US urged to use sanctions and block surveillance tech sales to squeeze China over Xinjiang
Range of measures needed to counter crackdown in which up to 1 million ethnic Uygurs and other Muslims are thought to be detained, congressional committee hears
US lawmakers should adopt a multi-pronged approach to pressure the Chinese government about its aggressive crackdown on Uygurs in the country’s far west, researchers and an advocacy group have told a congressional committee.
Speaking at a US House of Representatives hearing this week, witnesses from academia and human rights advocacy said the Trump administration should pursue economic sanctions against Chinese officials, expose American companies providing Chinese authorities with surveillance technology and dispatch a congressional fact-finding mission to the region, among other measures.
In response, China’s foreign ministry accused the US of “interfering with China's internal affairs” and urged it to “stop stirring up” the issue.
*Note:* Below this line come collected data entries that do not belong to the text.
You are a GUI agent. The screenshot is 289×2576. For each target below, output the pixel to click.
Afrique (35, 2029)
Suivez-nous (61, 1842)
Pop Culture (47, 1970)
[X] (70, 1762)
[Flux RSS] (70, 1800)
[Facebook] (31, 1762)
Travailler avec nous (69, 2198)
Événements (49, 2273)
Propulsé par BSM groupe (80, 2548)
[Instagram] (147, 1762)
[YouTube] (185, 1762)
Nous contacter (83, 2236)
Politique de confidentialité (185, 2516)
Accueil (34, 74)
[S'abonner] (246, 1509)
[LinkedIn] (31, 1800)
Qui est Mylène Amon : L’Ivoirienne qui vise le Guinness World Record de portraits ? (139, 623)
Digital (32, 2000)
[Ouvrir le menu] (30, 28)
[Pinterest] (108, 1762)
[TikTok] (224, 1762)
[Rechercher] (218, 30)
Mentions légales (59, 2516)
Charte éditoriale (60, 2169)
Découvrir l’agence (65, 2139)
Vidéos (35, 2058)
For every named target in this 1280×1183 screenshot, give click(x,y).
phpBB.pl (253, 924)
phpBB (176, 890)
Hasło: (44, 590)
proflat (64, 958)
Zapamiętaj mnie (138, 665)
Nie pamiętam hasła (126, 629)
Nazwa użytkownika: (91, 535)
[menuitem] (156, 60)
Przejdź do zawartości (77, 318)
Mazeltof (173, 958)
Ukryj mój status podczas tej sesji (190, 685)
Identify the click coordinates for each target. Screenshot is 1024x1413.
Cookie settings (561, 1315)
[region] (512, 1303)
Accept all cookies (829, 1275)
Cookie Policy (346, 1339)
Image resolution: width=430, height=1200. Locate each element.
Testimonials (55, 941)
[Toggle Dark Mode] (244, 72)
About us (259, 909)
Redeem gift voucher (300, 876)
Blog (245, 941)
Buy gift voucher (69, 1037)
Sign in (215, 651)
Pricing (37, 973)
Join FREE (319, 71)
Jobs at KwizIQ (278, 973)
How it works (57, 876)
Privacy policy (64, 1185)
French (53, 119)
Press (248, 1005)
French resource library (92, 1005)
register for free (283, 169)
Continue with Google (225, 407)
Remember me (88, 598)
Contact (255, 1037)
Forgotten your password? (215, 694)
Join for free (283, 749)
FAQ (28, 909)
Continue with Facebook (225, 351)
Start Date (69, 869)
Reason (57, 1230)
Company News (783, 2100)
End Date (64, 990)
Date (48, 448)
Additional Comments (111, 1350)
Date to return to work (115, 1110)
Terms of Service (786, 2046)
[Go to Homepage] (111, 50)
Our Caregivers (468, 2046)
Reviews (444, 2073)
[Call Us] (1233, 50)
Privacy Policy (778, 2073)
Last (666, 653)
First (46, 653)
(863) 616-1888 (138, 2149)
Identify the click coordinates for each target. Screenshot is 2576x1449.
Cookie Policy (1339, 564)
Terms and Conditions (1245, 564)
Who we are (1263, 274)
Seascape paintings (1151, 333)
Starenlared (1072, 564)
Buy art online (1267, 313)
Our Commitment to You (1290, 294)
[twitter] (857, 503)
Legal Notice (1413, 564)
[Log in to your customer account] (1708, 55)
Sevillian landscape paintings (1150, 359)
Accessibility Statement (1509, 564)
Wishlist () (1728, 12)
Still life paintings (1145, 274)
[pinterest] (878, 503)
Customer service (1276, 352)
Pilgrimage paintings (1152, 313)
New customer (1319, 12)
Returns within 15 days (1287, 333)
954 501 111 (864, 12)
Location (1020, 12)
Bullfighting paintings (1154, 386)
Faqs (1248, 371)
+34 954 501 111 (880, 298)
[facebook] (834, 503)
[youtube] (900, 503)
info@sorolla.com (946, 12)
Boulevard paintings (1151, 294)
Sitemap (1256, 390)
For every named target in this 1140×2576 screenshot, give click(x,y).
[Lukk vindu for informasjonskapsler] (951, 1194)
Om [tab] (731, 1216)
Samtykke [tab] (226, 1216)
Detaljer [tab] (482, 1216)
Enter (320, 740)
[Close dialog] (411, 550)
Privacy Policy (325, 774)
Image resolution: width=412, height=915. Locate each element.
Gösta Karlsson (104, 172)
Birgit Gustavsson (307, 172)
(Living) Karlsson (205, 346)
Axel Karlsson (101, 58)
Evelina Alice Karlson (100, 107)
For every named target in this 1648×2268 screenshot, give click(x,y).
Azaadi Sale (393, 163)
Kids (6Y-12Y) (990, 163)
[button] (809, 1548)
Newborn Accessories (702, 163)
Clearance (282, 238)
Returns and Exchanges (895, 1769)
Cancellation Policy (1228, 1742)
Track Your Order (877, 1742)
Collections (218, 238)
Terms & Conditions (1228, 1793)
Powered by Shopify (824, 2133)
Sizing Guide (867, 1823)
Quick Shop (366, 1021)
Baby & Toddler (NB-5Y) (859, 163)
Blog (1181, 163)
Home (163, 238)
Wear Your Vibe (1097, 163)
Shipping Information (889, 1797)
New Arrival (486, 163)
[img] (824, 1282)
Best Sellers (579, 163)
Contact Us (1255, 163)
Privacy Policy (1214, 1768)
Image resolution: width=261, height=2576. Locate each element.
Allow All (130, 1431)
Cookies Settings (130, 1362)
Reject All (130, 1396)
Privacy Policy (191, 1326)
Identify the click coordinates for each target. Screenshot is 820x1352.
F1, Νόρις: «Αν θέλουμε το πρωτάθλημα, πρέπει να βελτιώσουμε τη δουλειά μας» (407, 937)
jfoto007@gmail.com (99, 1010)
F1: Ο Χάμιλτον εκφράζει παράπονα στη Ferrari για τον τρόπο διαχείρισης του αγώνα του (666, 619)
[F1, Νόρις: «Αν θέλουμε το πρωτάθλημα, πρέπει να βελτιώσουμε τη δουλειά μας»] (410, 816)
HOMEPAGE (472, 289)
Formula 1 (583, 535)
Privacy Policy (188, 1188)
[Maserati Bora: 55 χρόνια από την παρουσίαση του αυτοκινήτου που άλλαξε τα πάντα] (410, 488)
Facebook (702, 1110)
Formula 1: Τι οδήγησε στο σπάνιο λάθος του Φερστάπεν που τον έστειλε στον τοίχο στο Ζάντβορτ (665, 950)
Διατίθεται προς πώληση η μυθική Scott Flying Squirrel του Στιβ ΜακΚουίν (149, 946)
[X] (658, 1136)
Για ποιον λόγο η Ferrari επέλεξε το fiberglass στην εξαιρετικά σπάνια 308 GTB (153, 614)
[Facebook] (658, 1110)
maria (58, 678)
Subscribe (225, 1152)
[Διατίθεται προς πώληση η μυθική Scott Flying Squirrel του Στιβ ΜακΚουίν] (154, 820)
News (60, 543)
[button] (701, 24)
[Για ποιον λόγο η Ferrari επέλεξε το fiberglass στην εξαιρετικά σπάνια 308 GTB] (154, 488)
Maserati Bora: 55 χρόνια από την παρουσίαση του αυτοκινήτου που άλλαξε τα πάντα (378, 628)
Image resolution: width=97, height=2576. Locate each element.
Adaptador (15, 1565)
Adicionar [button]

The appeals came amid reports that between several hundred thousand and 1 million ethnic Uygurs and other Muslims are being detained in extrajudicial internment camps and subjected to enforced political re-education in Xinjiang Uygur autonomous region.
Chinese officials have denied the existence of arbitrary detention and enforced political re-education, instead saying that some citizens are being sent to vocational centres for minor criminal misdemeanours, and that all counterterrorism measures have been carried out in accordance with the law.
“What’s happening there should be confined to science fiction, but unfortunately it’s not,” Representative Ted Yoho, a Republican from Florida, said at the beginning of Wednesday’s hearing, convened by the House Foreign Affairs Committee’s Subcommittee on Asia and the Pacific.